2. **Platform differences are quarantined to `platform/` and to `#[cfg]`-gated functions inside individual collectors.** Most collectors are written so that the dispatch happens once at the top of the function (`#[cfg(target_os = "linux")] { … } #[cfg(target_os = "macos")] { … }`).
## Forward and backward compatibility
The wire format is designed for additive evolution:
- Every optional field on `Snapshot` and `InterfaceMetric` carries `#[serde(default, skip_serializing_if = "Option::is_none")]`, which means:
- **Old agent → new server:** unknown new fields aren't sent; server sees `None` and degrades gracefully.

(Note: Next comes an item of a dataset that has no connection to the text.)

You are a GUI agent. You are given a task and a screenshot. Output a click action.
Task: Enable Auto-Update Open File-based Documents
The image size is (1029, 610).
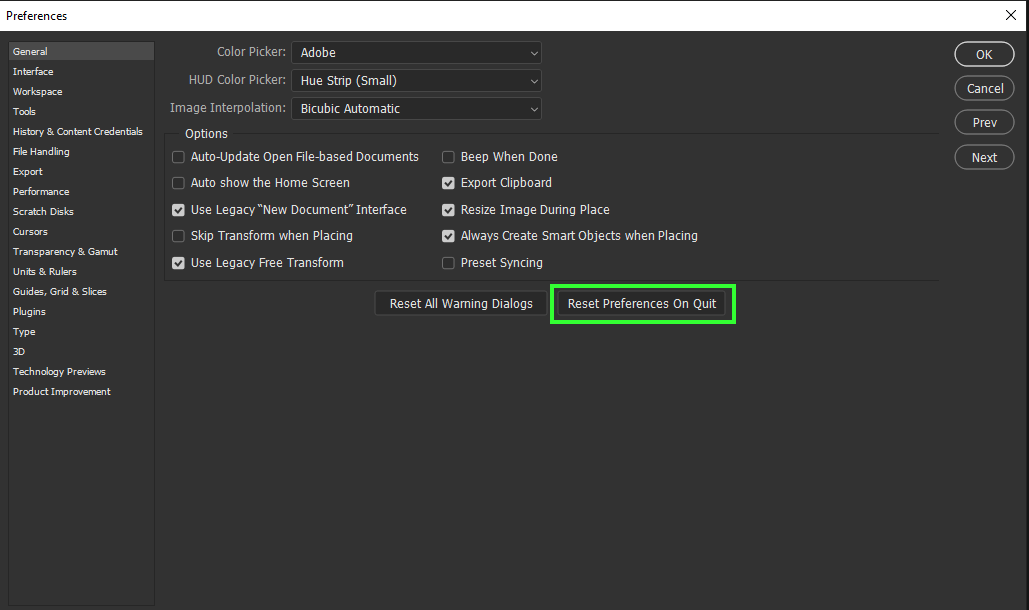178,157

- **New agent → old server:** new fields are sent but the old `serde` `deny_unknown_fields = false` (default) ignores them.
- New required fields are an explicit breaking change. Bump the major version in `Cargo.toml` if you add one.
When in doubt: add new payload as `Option<…>` and gate any consumer logic on `Some(_)`.
## Where each NetWatch project sits
```
agents on hosts cloud
───────────────── ───────────────────
HTTP POST /v1/ingest
netwatch-agent ───────────────────────────────► netwatch-cloud
uses uses
netwatch-sdk ◄───── same crate ─────────────► netwatch-sdk
(collectors (types only —
+ types) deserializes
IngestRequest)
```
The cloud server pins the same `netwatch-sdk` version as the agent it accepts. When the SDK's wire format changes, both sides upgrade together.